Cooper, A.S. (2026). How do genetic variations in the tau gene MAPT influence Tau-Mediated degeneration? [Doctor's thesis, University of Southampton]. University of Southampton Research Repository. https://eprints.soton.ac.uk/509470/
Abstract
The microtubule associated protein Tau plays a critical pathogenic role in multiple neurodegenerative diseases, called Tauopathies, which manifest as sporadic or familial dementias. Tauopathies have significant clinical, microscopic and molecular heterogeneity, which poses challenges for diagnosis and treatment. Tau hyperphosphorylation and aggregation are two hallmarks of Tauopathies and represent common therapeutic targets. However, the extent to which these mechanisms independently contribute towards neurotoxicity and drive disease heterogeneity remains unclear.

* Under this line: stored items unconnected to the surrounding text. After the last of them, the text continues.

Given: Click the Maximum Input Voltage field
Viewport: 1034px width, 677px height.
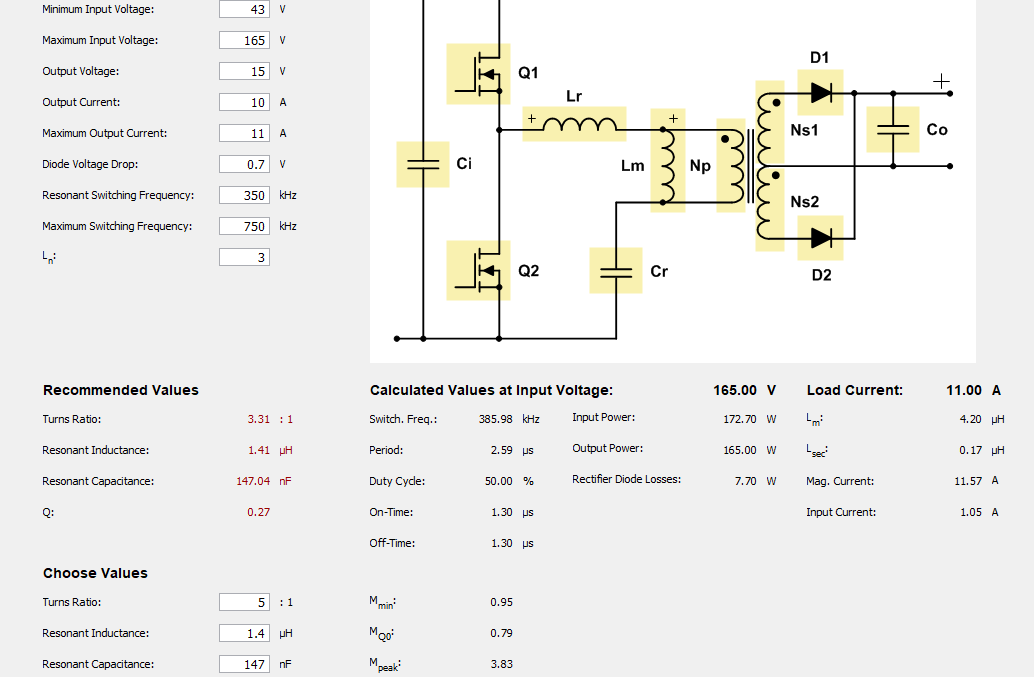Looking at the screenshot, I should coord(245,40).
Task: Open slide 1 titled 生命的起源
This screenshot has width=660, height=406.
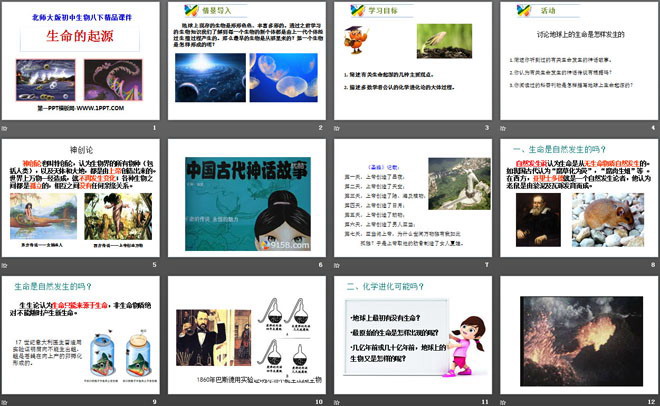Action: (x=82, y=62)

Leveraging the genetic tractability of Drosophila, this thesis investigates the relative contributions of phosphorylation and aggregation towards Tau-mediated neurodegeneration. This was achieved by using novel designer human transgenes with altered phosphorylation status and/or aggregation propensity by deleting the 306VQIVYK311 motif. By assessing Tau accumulation, neurodegeneration, neuronal function and survival in the aging Drosophila nervous system, I evaluated the utility of 306VQIVYK311 as a therapeutic target through genetic deletion and pharmacological inhibition with RI-AG03 in vivo.

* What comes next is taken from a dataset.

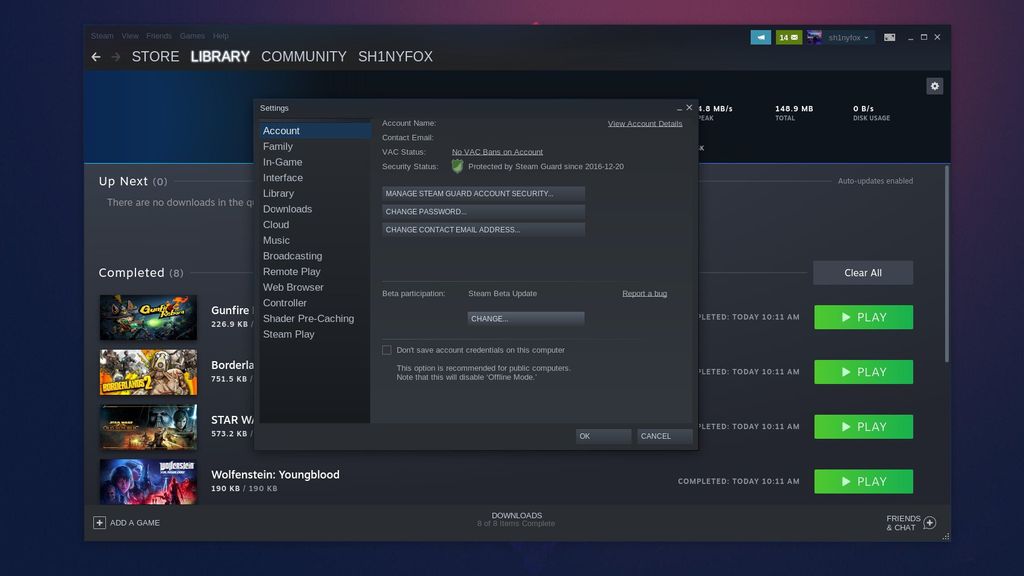This screenshot has height=576, width=1024.
Task: Open the inbox showing 14 notifications
Action: tap(788, 37)
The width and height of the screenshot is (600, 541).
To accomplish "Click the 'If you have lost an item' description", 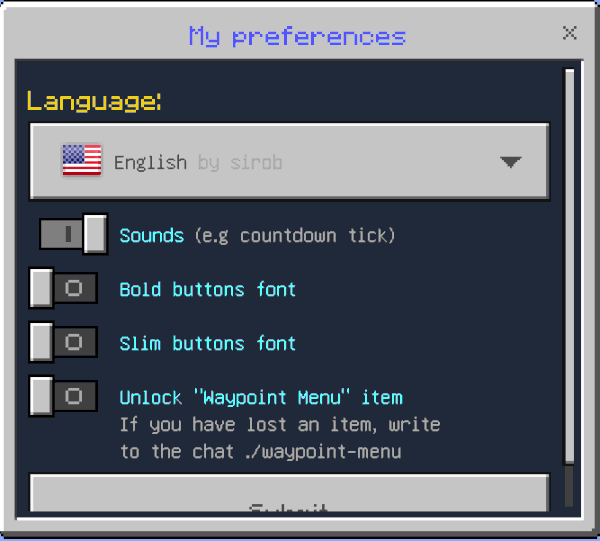I will [x=279, y=425].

This evaluation demonstrated that hyperphosphorylation-induced toxicity is dependent on the 306VQIVYK311 motif, where its deletion completely abolishes severe neurotoxicity, Tau accumulation, mis-localisation and functional deficits caused by phospho-mimicking Tau at 14 disease associated epitopes (TauE14). Studies to investigate the mechanisms underlying this rescue in toxicity imply that 306VQIVYK311 does not mediate protection by altering Tau’s microtubule binding ability or phosphorylation propensity. The rescue could also not be explained purely through a reduction of Tau aggregation as measured by the amount of insoluble Tau species formed in animals with and without the 306VQIVYK311 domain. However, using the conformation-specific MC1 antibody, my results indicate that 306VQIVYK311 may mediate toxicity by controlling the misfolding of Tau into pathogenic conformations.
Furthermore, I show that 306VQIVYK311 represents a broad therapeutic target which can reduce toxicity not just of hyperphosphorylated Tau, but also of the disease-associated R406W mutant. Pharmacological inhibition using RI-AG03 selectively reduced the accumulation of phospho-mimicking Tau, showing good translation of in vivo efficacy, although optimisation of delivery and dose are needed.
This thesis establishes 306VQIVYK311 as a central mediator of Tau toxicity across multiple pathological contexts and highlights a focal shift for future studies to design therapies that target pathological conformations rather than Tau aggregate abundance alone.